### Task description
In the listing below, the lines starting with the line with "Select the Is" and going on through the line with "Open Apps using the puzzle piece icon" are to be reproduced exactly, and only those.

### Study material
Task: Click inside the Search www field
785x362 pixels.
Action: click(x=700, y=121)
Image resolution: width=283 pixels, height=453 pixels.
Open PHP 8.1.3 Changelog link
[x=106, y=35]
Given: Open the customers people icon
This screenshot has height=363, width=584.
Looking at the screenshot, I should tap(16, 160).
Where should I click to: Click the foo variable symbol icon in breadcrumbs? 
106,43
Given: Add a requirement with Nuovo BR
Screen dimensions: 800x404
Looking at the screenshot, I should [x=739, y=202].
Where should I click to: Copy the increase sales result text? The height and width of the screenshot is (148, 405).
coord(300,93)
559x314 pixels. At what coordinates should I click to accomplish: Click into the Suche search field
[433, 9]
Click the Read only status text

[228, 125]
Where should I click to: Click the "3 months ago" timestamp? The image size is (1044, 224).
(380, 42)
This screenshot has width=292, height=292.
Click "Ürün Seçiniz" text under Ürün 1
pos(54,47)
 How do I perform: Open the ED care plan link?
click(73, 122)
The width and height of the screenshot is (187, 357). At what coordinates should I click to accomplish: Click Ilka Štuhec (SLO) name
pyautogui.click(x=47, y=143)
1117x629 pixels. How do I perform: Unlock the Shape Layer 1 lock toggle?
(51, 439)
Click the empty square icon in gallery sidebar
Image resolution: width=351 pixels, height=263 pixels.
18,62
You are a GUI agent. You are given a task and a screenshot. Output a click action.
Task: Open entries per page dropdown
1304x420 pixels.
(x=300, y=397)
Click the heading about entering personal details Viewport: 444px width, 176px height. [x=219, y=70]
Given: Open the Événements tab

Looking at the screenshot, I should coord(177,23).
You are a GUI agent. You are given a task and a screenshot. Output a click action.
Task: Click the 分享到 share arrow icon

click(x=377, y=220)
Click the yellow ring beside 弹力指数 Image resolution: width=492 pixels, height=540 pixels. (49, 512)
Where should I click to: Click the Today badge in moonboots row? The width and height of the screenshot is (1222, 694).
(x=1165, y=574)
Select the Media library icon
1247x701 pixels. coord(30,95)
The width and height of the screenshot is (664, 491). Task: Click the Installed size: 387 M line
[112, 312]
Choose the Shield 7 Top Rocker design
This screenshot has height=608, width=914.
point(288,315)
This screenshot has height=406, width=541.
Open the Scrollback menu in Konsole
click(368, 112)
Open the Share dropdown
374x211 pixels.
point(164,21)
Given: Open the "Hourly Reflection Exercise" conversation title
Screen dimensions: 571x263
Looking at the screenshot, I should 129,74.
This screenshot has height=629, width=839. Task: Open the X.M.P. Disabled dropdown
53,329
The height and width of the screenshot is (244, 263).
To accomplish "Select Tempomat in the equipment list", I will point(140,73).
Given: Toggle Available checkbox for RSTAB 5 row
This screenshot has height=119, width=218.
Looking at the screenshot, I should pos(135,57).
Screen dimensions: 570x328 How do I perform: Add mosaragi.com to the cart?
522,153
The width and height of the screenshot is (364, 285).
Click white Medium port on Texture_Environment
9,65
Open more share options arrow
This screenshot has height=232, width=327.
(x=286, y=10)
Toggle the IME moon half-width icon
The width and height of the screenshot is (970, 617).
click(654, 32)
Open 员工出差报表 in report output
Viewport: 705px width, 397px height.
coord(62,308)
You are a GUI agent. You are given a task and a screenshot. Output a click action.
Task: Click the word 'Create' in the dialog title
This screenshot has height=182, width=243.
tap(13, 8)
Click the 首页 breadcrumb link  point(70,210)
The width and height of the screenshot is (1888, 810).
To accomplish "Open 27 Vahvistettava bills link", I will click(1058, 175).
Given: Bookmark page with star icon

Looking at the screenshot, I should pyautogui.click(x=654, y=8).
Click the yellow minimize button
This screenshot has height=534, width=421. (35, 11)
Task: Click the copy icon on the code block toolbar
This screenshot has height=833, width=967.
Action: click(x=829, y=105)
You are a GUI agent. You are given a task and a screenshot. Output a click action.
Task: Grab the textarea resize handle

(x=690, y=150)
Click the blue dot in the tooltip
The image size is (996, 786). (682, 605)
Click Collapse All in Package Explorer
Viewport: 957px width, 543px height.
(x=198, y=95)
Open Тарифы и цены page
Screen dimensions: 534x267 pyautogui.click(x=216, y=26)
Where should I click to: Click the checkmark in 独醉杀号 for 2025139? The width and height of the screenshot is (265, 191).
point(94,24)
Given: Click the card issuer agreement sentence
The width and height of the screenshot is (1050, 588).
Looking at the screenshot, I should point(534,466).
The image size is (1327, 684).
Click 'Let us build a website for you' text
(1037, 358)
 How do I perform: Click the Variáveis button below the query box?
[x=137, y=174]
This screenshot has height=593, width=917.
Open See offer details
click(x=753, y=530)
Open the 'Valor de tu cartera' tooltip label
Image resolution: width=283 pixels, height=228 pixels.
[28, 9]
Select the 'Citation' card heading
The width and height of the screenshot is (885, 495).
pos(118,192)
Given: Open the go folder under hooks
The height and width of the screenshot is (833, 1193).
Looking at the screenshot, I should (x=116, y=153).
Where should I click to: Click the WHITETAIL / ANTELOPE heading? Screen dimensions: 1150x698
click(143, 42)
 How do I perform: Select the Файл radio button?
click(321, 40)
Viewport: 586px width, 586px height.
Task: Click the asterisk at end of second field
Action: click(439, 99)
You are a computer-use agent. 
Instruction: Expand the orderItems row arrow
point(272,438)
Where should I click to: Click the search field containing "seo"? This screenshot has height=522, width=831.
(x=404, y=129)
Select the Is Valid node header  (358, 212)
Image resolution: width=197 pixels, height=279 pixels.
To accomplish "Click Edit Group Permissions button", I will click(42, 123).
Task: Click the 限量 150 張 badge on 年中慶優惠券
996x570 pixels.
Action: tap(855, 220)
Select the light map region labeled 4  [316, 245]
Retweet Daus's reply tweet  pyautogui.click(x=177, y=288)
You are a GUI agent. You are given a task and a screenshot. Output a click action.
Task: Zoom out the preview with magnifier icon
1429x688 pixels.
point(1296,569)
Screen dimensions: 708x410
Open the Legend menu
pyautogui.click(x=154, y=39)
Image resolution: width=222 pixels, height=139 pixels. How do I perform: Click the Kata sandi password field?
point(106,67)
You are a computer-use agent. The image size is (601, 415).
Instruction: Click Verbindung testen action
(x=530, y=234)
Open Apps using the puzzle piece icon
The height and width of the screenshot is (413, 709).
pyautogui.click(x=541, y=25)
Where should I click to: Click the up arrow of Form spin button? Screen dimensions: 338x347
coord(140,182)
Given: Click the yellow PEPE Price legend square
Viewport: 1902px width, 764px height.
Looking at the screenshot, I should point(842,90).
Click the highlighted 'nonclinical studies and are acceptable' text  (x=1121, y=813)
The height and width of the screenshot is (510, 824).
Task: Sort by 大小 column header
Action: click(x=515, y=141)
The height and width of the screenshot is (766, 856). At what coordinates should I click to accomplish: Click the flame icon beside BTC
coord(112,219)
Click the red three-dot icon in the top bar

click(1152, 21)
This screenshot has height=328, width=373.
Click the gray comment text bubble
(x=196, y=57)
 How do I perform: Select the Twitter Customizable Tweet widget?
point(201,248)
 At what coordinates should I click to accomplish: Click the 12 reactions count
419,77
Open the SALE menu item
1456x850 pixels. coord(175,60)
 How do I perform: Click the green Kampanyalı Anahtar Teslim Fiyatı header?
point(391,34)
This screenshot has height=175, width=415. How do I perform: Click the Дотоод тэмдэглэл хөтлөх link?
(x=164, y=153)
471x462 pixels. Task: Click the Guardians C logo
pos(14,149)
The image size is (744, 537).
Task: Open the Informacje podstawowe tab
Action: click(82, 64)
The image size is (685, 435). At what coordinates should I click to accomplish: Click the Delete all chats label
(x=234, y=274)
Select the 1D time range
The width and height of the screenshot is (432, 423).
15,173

### Solution to this exercise
Select the Is Valid node header  (358, 212)
Image resolution: width=197 pixels, height=279 pixels.
To accomplish "Click Edit Group Permissions button", I will click(42, 123).
Task: Click the 限量 150 張 badge on 年中慶優惠券
996x570 pixels.
Action: tap(855, 220)
Select the light map region labeled 4  [316, 245]
Retweet Daus's reply tweet  pyautogui.click(x=177, y=288)
You are a GUI agent. You are given a task and a screenshot. Output a click action.
Task: Zoom out the preview with magnifier icon
1429x688 pixels.
point(1296,569)
Screen dimensions: 708x410
Open the Legend menu
pyautogui.click(x=154, y=39)
Image resolution: width=222 pixels, height=139 pixels. How do I perform: Click the Kata sandi password field?
point(106,67)
You are a computer-use agent. The image size is (601, 415).
Instruction: Click Verbindung testen action
(x=530, y=234)
Open Apps using the puzzle piece icon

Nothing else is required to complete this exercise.